Quantifying the similarity between items is a fundamental challenge in building recommender systems. However, many of the standard formulas used today are based on heuristics that might work in practice but lack a clear theoretical explanation. This reliance on trial-and-error makes it difficult to understand why certain methods perform better than others or how to improve them systematically. This seminar presents a principled approach to designing and understanding similarity measures by grounding them in the formal theory of probabilistic modelling and parameter estimation.

By adopting this perspective, we show how two new similarity measures can be derived from the Bernoulli and Multinomial distributions. We will discuss the importance of probabilistic smoothing and why choosing the right probability distribution is essential for accuracy. Finally, we demonstrate how the widely used Cosine Similarity can be reframed as the solution to a specific optimization problem. This transition from intuitive shortcuts to formal theory provides a new lens through which to view classical tools and opens a path for more rigorous research in the field.

Speaker

Noah Daniëls is a PhD student in our department of computer science.

Time and Place

Wednesday 25/02/2026 at 13:45pm in M.G.006.

Registration

Participation is free, but registration is compulsory.

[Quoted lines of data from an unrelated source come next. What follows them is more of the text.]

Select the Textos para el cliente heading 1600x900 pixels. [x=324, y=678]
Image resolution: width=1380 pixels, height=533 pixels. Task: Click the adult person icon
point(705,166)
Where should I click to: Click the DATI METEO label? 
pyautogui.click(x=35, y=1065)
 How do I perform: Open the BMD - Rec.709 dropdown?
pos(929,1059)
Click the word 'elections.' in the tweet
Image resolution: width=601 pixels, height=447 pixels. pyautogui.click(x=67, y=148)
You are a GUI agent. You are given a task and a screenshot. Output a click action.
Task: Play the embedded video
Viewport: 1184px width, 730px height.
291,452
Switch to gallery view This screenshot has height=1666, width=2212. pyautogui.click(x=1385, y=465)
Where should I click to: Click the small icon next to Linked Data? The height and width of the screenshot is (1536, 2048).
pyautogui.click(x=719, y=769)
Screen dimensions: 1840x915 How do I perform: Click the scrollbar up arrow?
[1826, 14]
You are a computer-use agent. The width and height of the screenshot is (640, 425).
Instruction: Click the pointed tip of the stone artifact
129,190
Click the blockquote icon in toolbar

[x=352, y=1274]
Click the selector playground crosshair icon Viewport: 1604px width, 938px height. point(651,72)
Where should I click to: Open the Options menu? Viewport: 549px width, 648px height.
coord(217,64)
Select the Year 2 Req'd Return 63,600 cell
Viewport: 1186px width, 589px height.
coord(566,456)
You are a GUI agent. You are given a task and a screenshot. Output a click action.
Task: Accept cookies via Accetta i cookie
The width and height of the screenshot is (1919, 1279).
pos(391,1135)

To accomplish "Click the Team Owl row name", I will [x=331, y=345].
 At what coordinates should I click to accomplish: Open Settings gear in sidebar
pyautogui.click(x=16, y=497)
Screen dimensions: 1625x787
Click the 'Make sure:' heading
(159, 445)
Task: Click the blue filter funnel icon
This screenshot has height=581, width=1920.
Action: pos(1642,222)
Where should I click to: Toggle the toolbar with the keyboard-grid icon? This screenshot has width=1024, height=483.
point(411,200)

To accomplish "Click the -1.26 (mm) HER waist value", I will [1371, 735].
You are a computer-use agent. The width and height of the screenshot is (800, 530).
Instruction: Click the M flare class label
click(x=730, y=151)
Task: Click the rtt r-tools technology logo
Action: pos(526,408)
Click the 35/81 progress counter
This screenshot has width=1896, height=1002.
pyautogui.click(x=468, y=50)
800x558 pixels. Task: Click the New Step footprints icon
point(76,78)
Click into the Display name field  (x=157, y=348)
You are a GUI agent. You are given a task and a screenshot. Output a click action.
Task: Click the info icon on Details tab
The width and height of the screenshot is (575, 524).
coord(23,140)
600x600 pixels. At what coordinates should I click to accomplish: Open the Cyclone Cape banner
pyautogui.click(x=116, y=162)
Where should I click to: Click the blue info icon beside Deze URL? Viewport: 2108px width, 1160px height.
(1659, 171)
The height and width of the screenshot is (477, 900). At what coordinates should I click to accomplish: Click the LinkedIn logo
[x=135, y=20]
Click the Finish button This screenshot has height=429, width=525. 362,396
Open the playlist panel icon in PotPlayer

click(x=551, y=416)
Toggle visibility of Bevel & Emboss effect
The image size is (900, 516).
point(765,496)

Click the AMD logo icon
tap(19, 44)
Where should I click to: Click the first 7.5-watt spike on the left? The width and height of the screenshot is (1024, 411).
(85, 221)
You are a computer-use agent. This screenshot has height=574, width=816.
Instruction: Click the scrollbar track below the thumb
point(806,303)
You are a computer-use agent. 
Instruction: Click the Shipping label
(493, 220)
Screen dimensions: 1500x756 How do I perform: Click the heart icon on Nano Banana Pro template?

References and Related Reading

  • https://dl.acm.org/doi/10.1145/963770.963776
  • https://dl.acm.org/doi/10.1145/3308558.3313710
  • https://www.semanticscholar.org/paper/A-comparison-of-event-models-for-naive-bayes-text-McCallum-Nigam/04ce064505b1635583fa0d9cc07cac7e9ea993cc

And optionally the Recommender systems: the textbook chapters 2 and 3, but the essentials are covered in the first paper linked above.